M.Sc. : Krisen- und Notfallmanagement (Carl Remigius)

  • Jetzt bin ich neugierig geworden: Was ist denn deine „liebste wissenschaftliche Therorie“?

    Also ich hab ja auch mal studiert, aber eine Lieblingstheorie könnte ich dir auch nicht benennen. :man_detective_medium_light_skin_tone:

    1. Median Voter Theorem: Link

    2. Spieltheorie Link

    3. Leviathan (hier kann man natürlich streiten ob es sich um eine wissenschaftliche oder nur um eine philosophische Theorie handelt) Link

  • Den Bezug zum Thema habe ich, genau wie Jörg, versucht, darzustellen. Sinn von praxisbezogenen Studiengängen ist es doch, eine berufliche Qualifikation zu schaffen und nicht, sich mit theoretischer art pour l'lart zu beschäftigen. Ich halte also die Frage nach der Lieblingstheorie nicht für zielführend und die Abwertung eines Kandidaten, der diese Frage nicht aus dem Stegreif beantworten kann, für unangemessen. Dass einem die Beantwortung schwerfällt, lässt keinen Rückschluss auf die Qualifikation zu.

  • 1. Median Voter Theorem: Link

    2. Spieltheorie Link

    3. Leviathan (hier kann man natürlich streiten ob es sich um eine wissenschaftliche oder nur um eine philosophische Theorie handelt) Link

    Erklär mal einem Politikwissenschaftler dass die Leviathantheorie nicht wissenschaftlich ist. :winking_face:


    Aber letztendlich gehören zu einem Studium auch Theorien. Erst mit diesen werden Sachverhalte so abstrahiert und generalsiert, dass man für weitere Fragestellungen und Probleme, Lösungen finden kann. Des Weiteren erhält man durch Theorien Leitmuster bei der Erfoschung und Bearbeitung von Problemen.

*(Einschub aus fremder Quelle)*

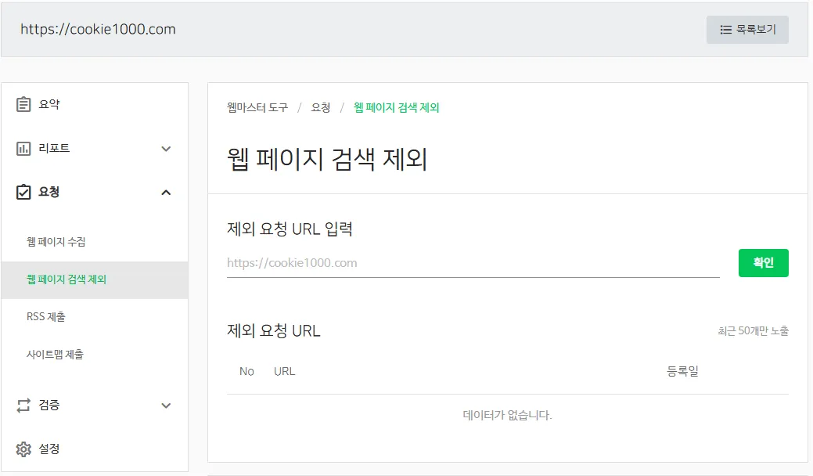813x476 pixels.
Task: Select the 요청 checklist icon
Action: [x=24, y=192]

    Theorien gehören als Handwerkszeug zum wissenschaftlichen Arbeiten dazu und wer einen Master anstrebt, hat sich damit bewusst für wissenschaftliches Arbeiten entschieden, ob nun praxisbezogen oder nicht.

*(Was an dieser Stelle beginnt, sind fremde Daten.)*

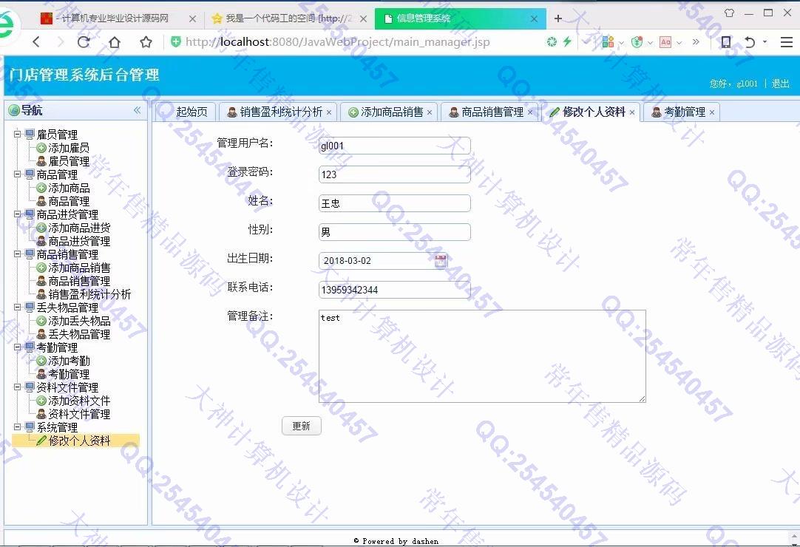Click the browser reload icon

84,42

  • Aber letztendlich gehören zu einem Studium auch Theorien. Erst mit diesen werden Sachverhalte so abstrahiert und generalsiert, dass man für weitere Fragestellungen und Probleme, Lösungen finden kann. Des Weiteren erhält man durch Theorien Leitmuster bei der Erfoschung und Bearbeitung von Problemen.


    Theorien gehören als Handwerkszeug zum wissenschaftlichen Arbeiten dazu und wer einen Master anstrebt, hat sich damit bewusst für wissenschaftliches Arbeiten entschieden, ob nun praxisbezogen oder nicht.

    Das ist richtig, bedeutet aber ja noch lange nicht, dass man als guter Student/Wissenschaftler/Absolvent zwangsläufig eine „Lieblingstheorie“ haben muss.

    Ich lese relativ viel und höre sehr gerne Musik, aber ich habe weder einen Lieblingsschriftsteller noch einen Lieblingskomponisten.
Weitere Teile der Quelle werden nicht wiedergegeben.